Saline

1.

Il senso del viaggio è andare a cercare un luogo o una persona o un qualcosa (spesso ancora indefinito). Corretto è anche affermare che quel luogo, quella persona, quel qualcosa ti hanno cercato e chiamato. Il viaggio è, dunque, un incontro.

Il rettangolo fortificato di Aigues Mortes è silenzio posato sul margine delle saline e anche il vento, il rosa delle acque, la luce mediterranea sono alfabeti del silenzio.

 

Plus aucun souffle.

Comme quand le vent du matin
a eu raison
de la dernière bougie.

Il y a en nous un si profond silence
qu’une comète
en route vers la nuit des filles de nos filles, nous l’entendrions.
(Philippe Jaccottet, Leçons, 1969)

 

Cessato ogni soffiare.

Come quando il vento del mattino
ha vinto
l’ultima candela.

C’è in noi così profondo silenzio
che una cometa –
sulla rotta verso la notte delle figlie delle nostre figlie –
noi la udremmo.

 

Scrittura e silenzio coincideranno, dunque: nel senso che il silenzio, unico garante della serietà della scrittura, parlerà traverso di essa e la scrittura – qui, su questa pagina – lascerà affiorare il silenzio degli spazi bianchi, degli a capo, e questo accadrà anche dal cerchio delle “o”, dalla pancia delle “a”, dal vaso aperto in alto delle “u”, dal vaso capovolto e aperto in basso delle “n”, dal doppio vaso saldato e capovolto delle “m”, dagli occhielli oppostamente orientati delle “b” e delle “d”, dal punto che si stacca dal corpo della lettera delle “i”, dal vuoto di due “l” parallele (“ll”) …
Ed essendo scrittura pure il ritmo delle torri e delle mura, degli argini degli stagni, delle onde erbose su quegli argini, dell’andare delle nubi e del variare della luce (ora del giorno, stagione dell’anno) anche quella scrittura sarà voce incomparabile del silenzio.

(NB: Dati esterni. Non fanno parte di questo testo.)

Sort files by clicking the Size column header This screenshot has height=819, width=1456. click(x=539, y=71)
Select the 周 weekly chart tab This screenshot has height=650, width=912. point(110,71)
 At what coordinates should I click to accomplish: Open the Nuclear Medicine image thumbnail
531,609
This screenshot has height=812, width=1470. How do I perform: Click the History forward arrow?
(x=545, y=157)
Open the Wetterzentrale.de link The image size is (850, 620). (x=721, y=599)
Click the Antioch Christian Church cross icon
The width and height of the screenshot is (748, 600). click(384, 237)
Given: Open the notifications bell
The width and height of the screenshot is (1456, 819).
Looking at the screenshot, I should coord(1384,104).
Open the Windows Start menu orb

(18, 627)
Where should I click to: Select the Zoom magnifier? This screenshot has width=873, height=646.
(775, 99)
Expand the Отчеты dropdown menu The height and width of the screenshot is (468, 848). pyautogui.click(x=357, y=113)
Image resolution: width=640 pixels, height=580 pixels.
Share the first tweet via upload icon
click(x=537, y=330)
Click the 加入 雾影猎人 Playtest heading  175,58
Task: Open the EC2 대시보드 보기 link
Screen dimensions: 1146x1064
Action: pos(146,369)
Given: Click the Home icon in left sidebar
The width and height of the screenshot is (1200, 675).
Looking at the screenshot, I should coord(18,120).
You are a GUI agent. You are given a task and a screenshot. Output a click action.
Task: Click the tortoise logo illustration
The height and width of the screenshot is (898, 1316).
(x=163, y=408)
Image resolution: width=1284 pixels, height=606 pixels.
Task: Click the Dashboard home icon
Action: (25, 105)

Naturale, allora, vedere un essere umano camminare lungo le mura e i suoi passi infiammarsi, come dice René Char: (…) le feu surgissait sur ses pas, faisant de cet homme une lumière de toujours et une torche interrogative (Éloge d’une Soupçonnée, 1988) – il fuoco s’accendeva sui suoi passi rendendo quest’uomo una luce di sempre e una torcia interrogante.

… e da qualche anno il silenzio odora del fragore della motocicletta di John Berger che, scendendo da Nord, da Quincy, viene a sollevare spruzzi di salmastro lungo l’argine delle saline: lo vedo, sta seduto con la schiena appoggiata contro il muro esterno di Aigues Mortes, mentre disegna nel taccuino e le pagine si trasformano in un nuovo portolano del Mediterraneo. Aleppo: città martire. Sarajevo: città martire. Tripoli: città martire.

Vaste le vicinanze di van Gogh, a ben pensarci: la Provenza finisce e ricomincia qui, da questa scrittura di acque e di storie umane; l’automutilazione non è, invero, atto d’insania, ma sacrificio offerto a irraggiungibili stelle, mobilissime e roteanti di silenzio.
L’artista davanti al campo di grano sovrastato dai corvi vede la violenza della storia e ne chiede ragione.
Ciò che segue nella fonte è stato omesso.